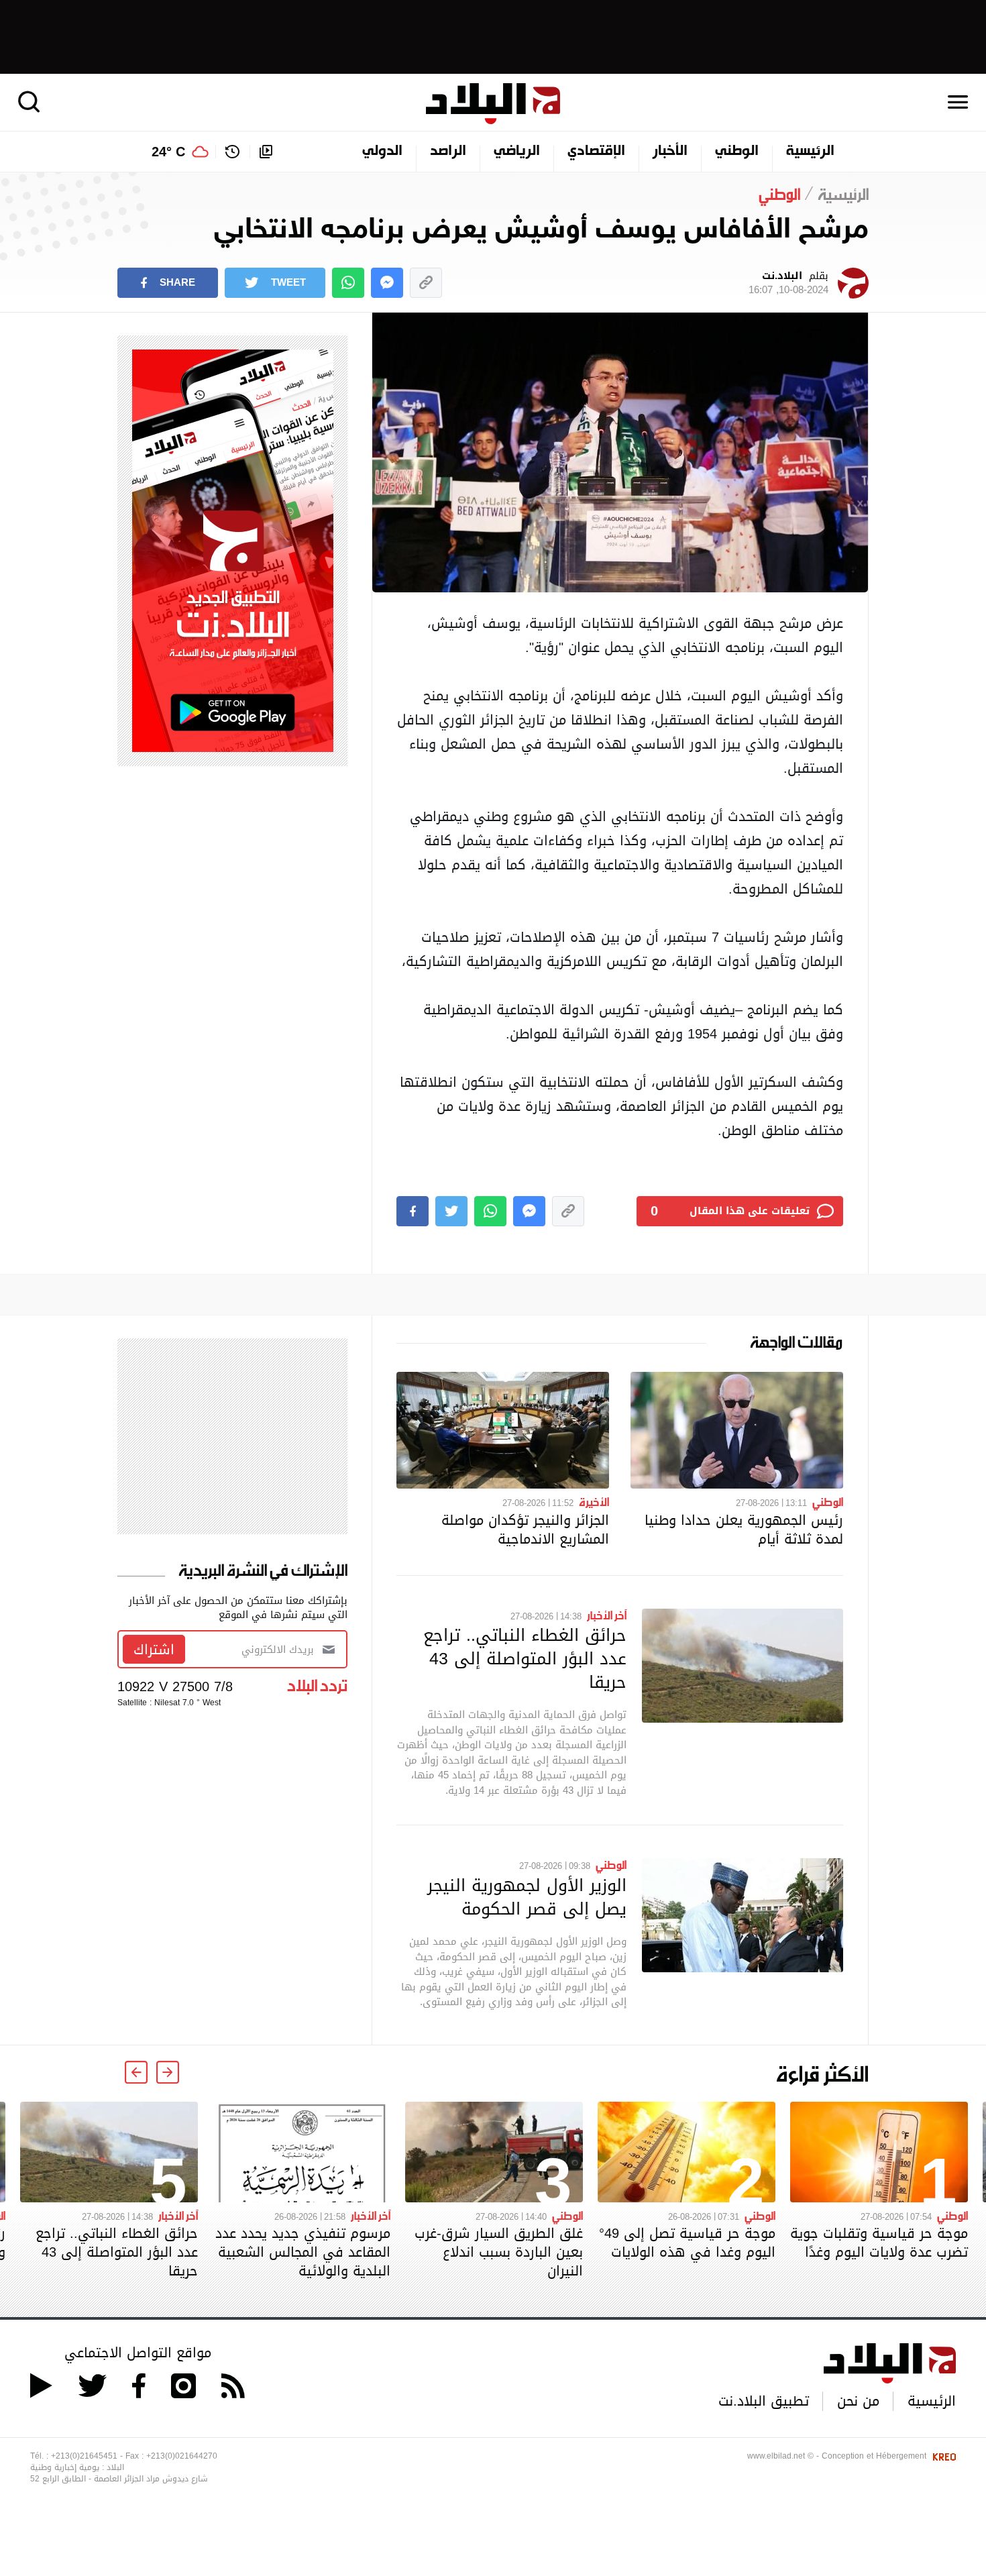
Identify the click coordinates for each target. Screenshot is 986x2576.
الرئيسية (810, 151)
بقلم (788, 283)
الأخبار (670, 151)
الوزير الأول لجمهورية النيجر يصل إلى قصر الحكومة (526, 1897)
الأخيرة (594, 1501)
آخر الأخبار (606, 1614)
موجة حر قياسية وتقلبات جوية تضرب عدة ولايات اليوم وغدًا (879, 2242)
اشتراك (153, 1650)
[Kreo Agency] (942, 2456)
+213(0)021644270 (181, 2456)
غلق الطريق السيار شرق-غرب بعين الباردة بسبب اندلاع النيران (499, 2252)
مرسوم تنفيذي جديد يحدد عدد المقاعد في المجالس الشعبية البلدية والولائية (302, 2252)
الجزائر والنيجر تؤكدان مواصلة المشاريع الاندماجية (525, 1529)
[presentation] (167, 2072)
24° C (168, 151)
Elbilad (493, 103)
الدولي (382, 151)
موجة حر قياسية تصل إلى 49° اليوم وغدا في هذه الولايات (687, 2242)
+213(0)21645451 (84, 2456)
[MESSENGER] (387, 283)
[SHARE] (412, 1211)
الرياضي (517, 151)
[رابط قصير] (426, 283)
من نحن (858, 2401)
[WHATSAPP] (348, 283)
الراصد (448, 151)
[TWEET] (451, 1211)
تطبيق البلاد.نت (763, 2401)
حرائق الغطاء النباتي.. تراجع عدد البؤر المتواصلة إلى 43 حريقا (524, 1658)
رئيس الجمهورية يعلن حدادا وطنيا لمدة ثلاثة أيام (744, 1529)
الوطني (737, 151)
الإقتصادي (596, 151)
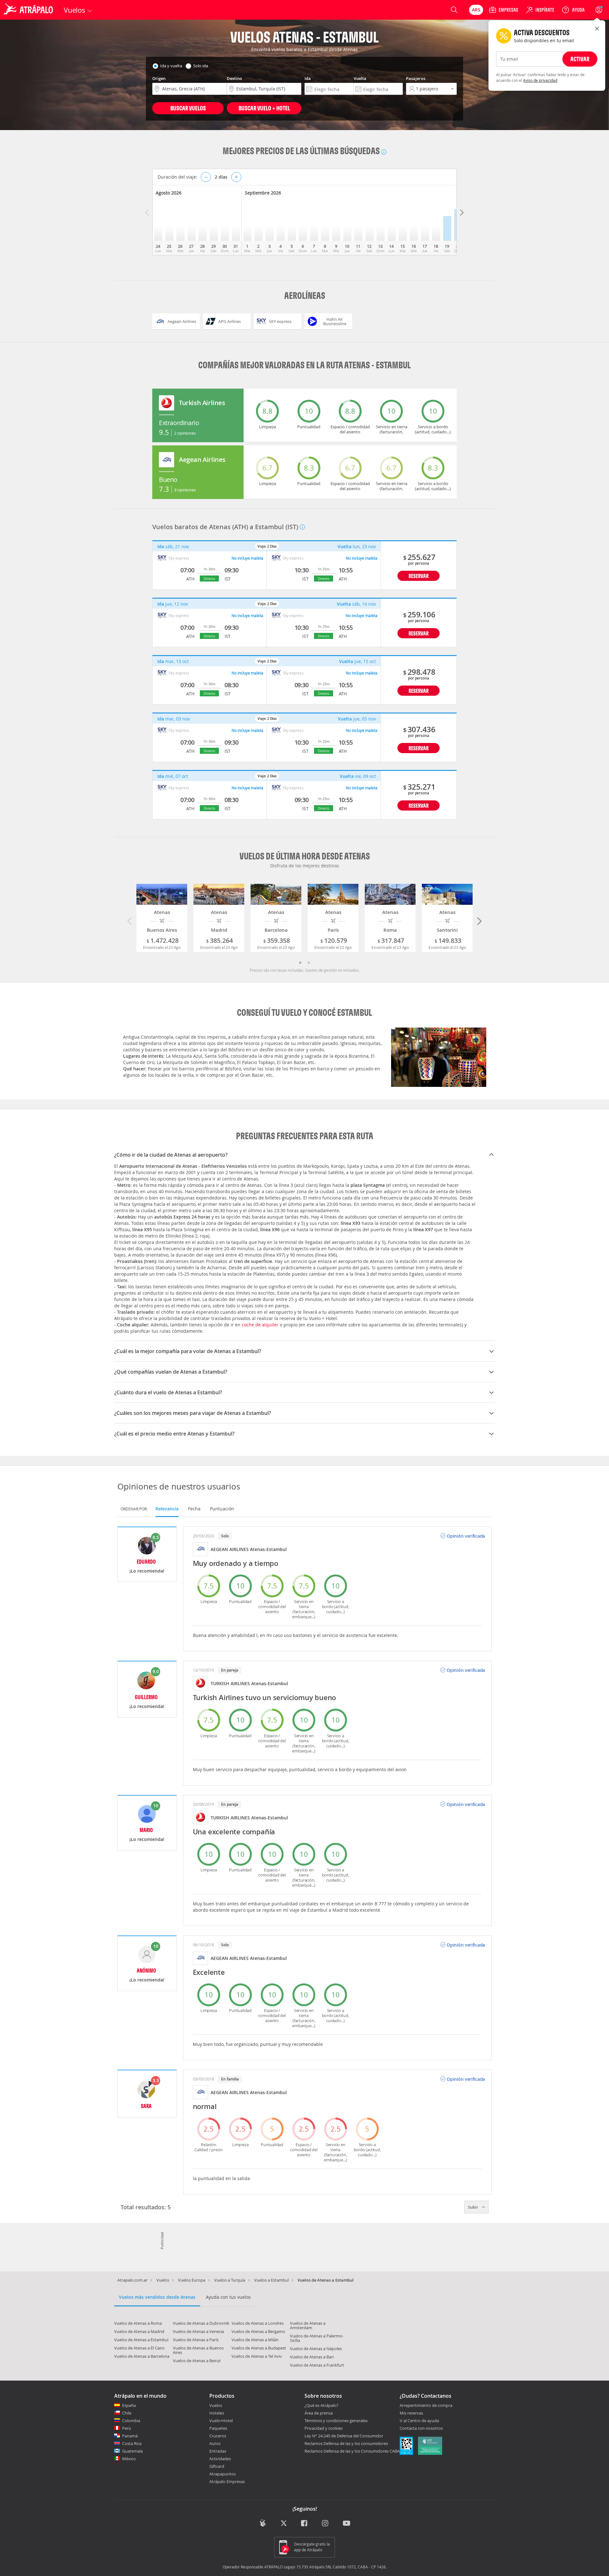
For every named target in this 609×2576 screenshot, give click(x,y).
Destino (234, 78)
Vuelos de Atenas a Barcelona (141, 2356)
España (129, 2405)
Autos (214, 2443)
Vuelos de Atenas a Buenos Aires (198, 2350)
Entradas (217, 2451)
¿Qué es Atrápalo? (321, 2405)
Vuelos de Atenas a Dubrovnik (201, 2323)
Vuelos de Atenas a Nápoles (316, 2348)
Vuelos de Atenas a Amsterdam (307, 2325)
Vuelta (360, 78)
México (129, 2458)
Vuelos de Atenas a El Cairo (139, 2348)
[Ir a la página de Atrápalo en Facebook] (304, 2523)
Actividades (220, 2458)
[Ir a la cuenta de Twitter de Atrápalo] (283, 2523)
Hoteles (216, 2413)
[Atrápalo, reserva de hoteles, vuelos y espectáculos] (29, 10)
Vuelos (162, 2280)
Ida (307, 78)
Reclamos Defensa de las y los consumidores (346, 2443)
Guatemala (132, 2451)
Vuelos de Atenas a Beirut (197, 2360)
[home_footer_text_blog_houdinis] (262, 2523)
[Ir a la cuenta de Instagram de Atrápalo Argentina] (325, 2523)
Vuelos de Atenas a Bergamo (258, 2331)
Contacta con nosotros (421, 2428)
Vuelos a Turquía (229, 2280)
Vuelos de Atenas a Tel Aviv (257, 2356)
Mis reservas (411, 2413)
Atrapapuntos (222, 2474)
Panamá (130, 2436)
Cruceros (217, 2436)
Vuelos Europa (191, 2280)
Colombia (131, 2420)
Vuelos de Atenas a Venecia (198, 2331)
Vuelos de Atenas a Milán (255, 2340)
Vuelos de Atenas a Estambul (141, 2340)
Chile (126, 2413)
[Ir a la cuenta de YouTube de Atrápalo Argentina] (346, 2523)
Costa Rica (131, 2443)
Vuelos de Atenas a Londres (258, 2323)
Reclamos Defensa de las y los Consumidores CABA (352, 2451)
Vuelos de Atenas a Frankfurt (317, 2365)
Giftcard (216, 2466)
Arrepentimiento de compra (426, 2405)
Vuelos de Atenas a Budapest (259, 2348)
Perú (126, 2428)
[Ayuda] (573, 10)
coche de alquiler (260, 1325)
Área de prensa (318, 2413)
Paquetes (218, 2428)
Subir (473, 2207)
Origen (159, 78)
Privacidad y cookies (323, 2428)
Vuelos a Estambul (271, 2280)
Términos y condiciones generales (336, 2420)
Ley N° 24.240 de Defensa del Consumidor (343, 2436)
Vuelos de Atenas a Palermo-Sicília (317, 2338)
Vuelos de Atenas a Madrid (139, 2331)
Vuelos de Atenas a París (196, 2340)
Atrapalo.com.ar (132, 2280)
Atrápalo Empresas (227, 2481)
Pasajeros (415, 78)
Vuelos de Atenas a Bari (312, 2357)
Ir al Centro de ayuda (419, 2420)
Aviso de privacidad (540, 80)
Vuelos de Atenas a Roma (138, 2323)
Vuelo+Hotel (221, 2420)
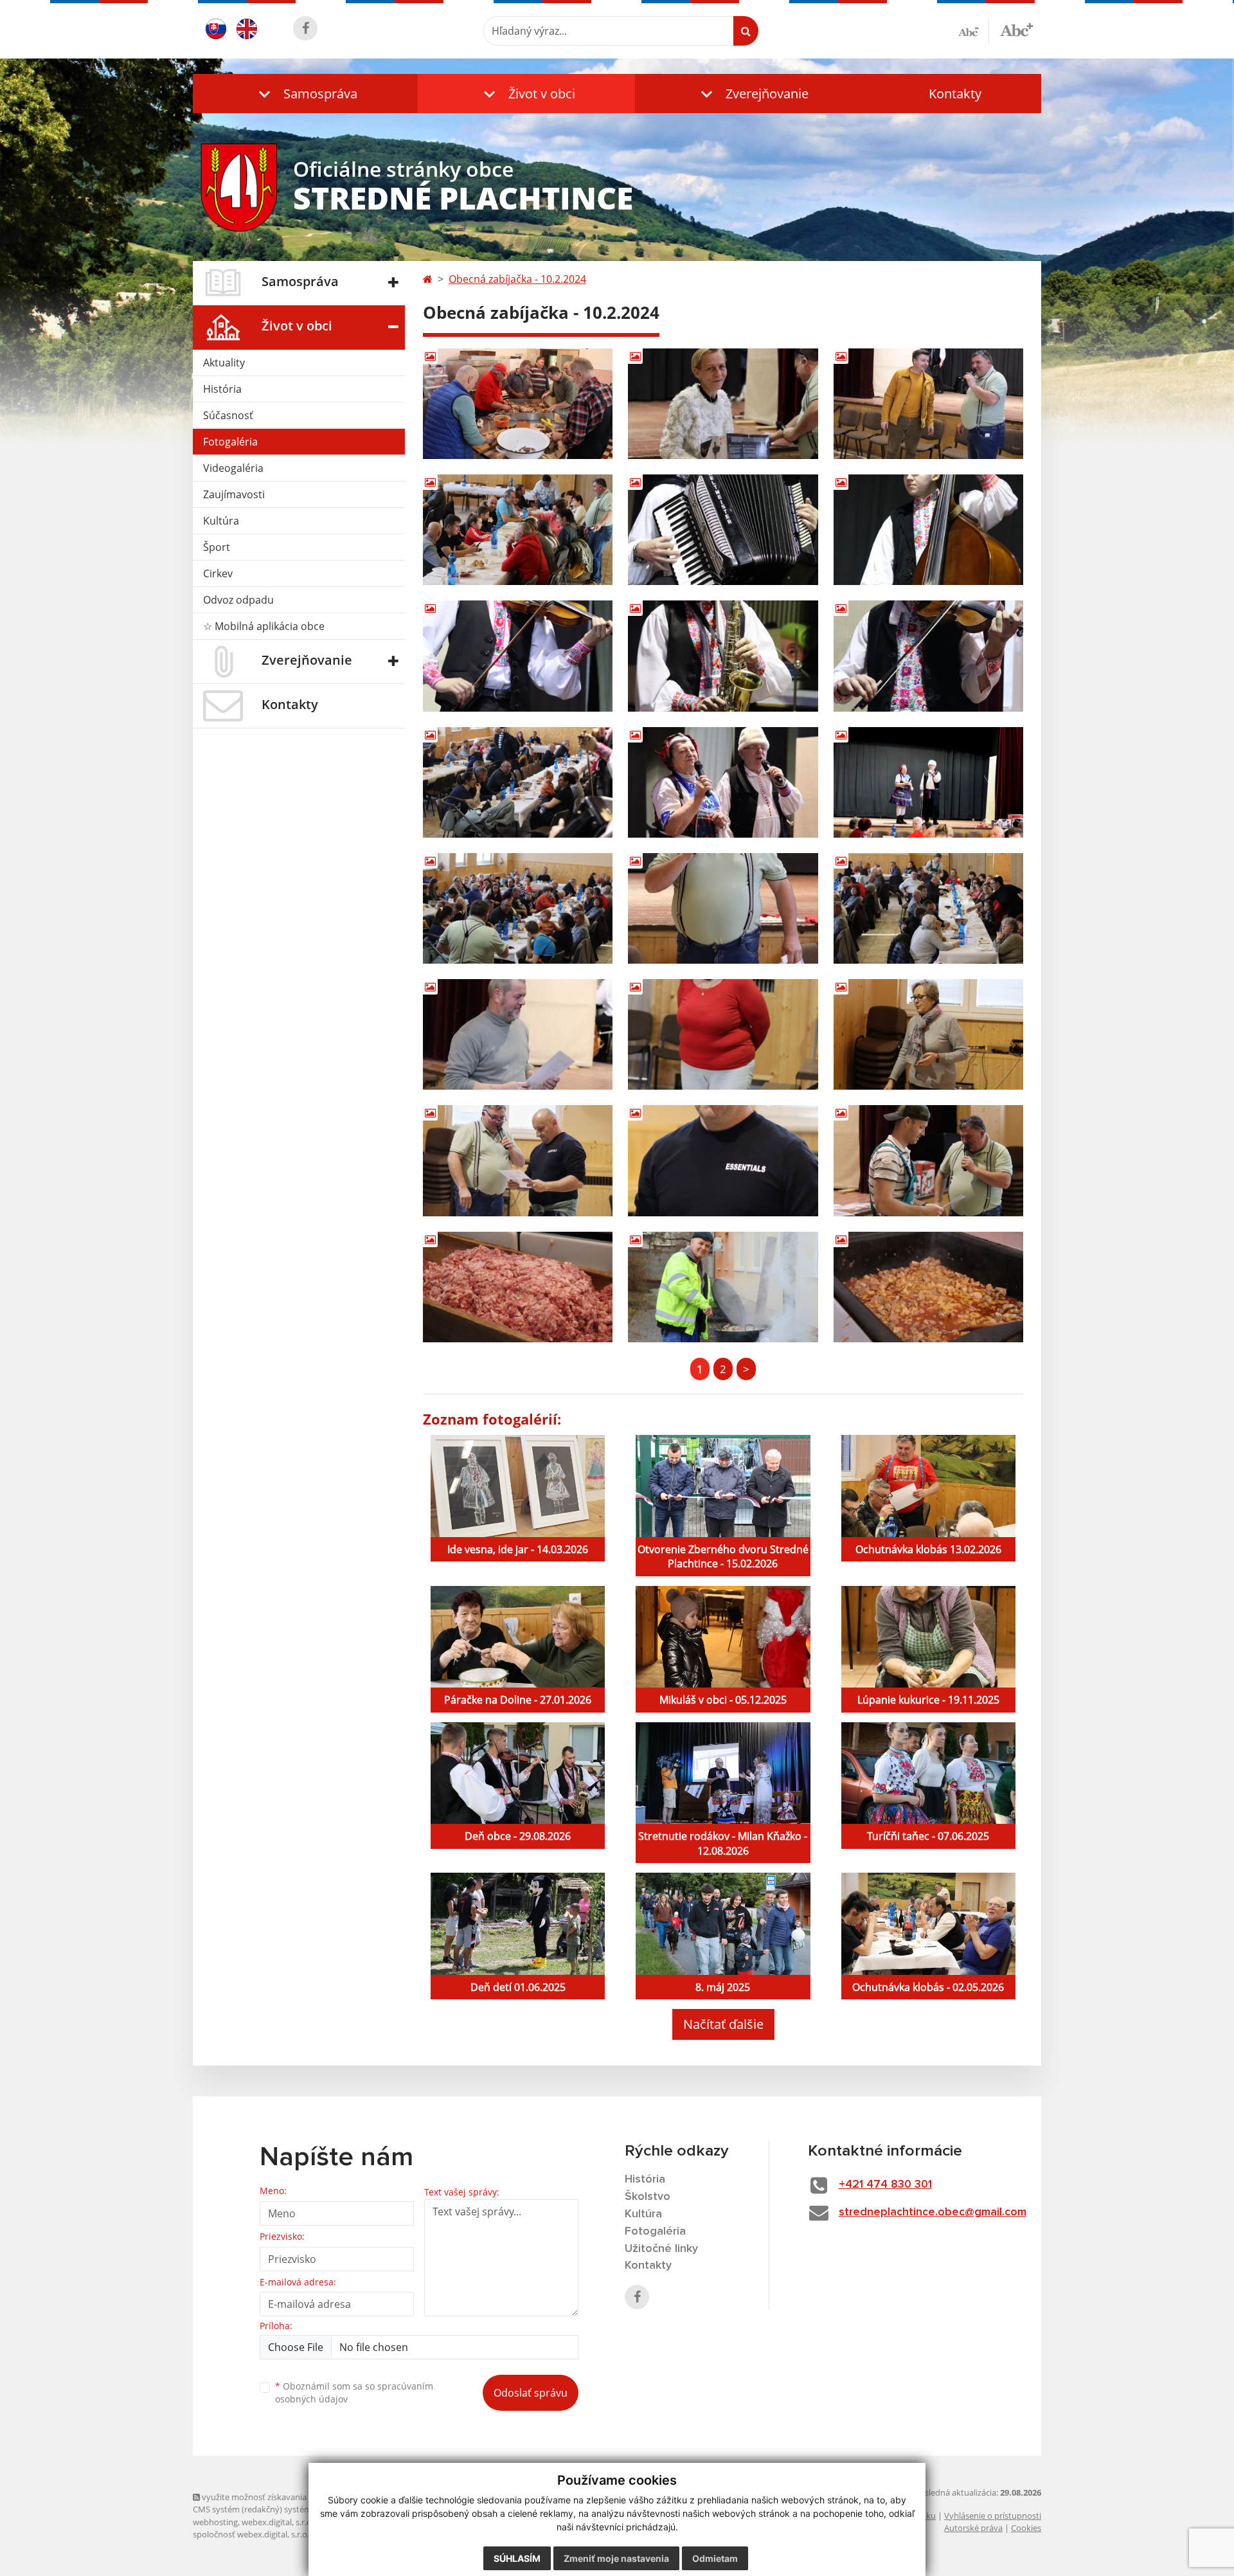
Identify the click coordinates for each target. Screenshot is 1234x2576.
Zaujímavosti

.....

**Task instructions**
Quote the listing above, but only from the line that shows "Vuelos (162, 2280)" through the line that shows "Vuelos de Atenas a Bari (312, 2357)".

**Solution for this task**
Vuelos (162, 2280)
Ida (307, 78)
Reclamos Defensa de las y los consumidores (346, 2443)
Guatemala (132, 2451)
Vuelos de Atenas a Beirut (197, 2360)
[home_footer_text_blog_houdinis] (262, 2523)
[Ir a la cuenta de Instagram de Atrápalo Argentina] (325, 2523)
Vuelos de Atenas a Bergamo (258, 2331)
Contacta con nosotros (421, 2428)
Vuelos a Turquía (229, 2280)
Vuelos de Atenas a Tel Aviv (257, 2356)
Mis reservas (411, 2413)
Atrapapuntos (222, 2474)
Panamá (130, 2436)
Cruceros (217, 2436)
Vuelos Europa (191, 2280)
Colombia (131, 2420)
Vuelos de Atenas a Venecia (198, 2331)
Vuelos de Atenas a Milán (255, 2340)
Vuelos de Atenas a Estambul (141, 2340)
Chile (126, 2413)
[Ir a la cuenta de YouTube de Atrápalo Argentina] (346, 2523)
Costa Rica (131, 2443)
Vuelos de Atenas a Londres (258, 2323)
Reclamos Defensa de las y los Consumidores CABA (352, 2451)
Vuelos de Atenas a Frankfurt (317, 2365)
Giftcard (216, 2466)
Arrepentimiento de compra (426, 2405)
Vuelos de Atenas a Budapest (259, 2348)
Perú (126, 2428)
[Ayuda] (573, 10)
coche de alquiler (260, 1325)
Área de prensa (318, 2413)
Paquetes (218, 2428)
Subir (473, 2207)
Origen (159, 78)
Privacidad y cookies (323, 2428)
Vuelos a Estambul (271, 2280)
Términos y condiciones generales (336, 2420)
Ley N° 24.240 de Defensa del Consumidor (343, 2436)
Vuelos de Atenas a Palermo-Sicília (317, 2338)
Vuelos de Atenas a Madrid (139, 2331)
Vuelos de Atenas a París (196, 2340)
Atrapalo.com.ar (132, 2280)
Atrápalo Empresas (227, 2481)
Pasajeros (415, 78)
Vuelos de Atenas a Bari (312, 2357)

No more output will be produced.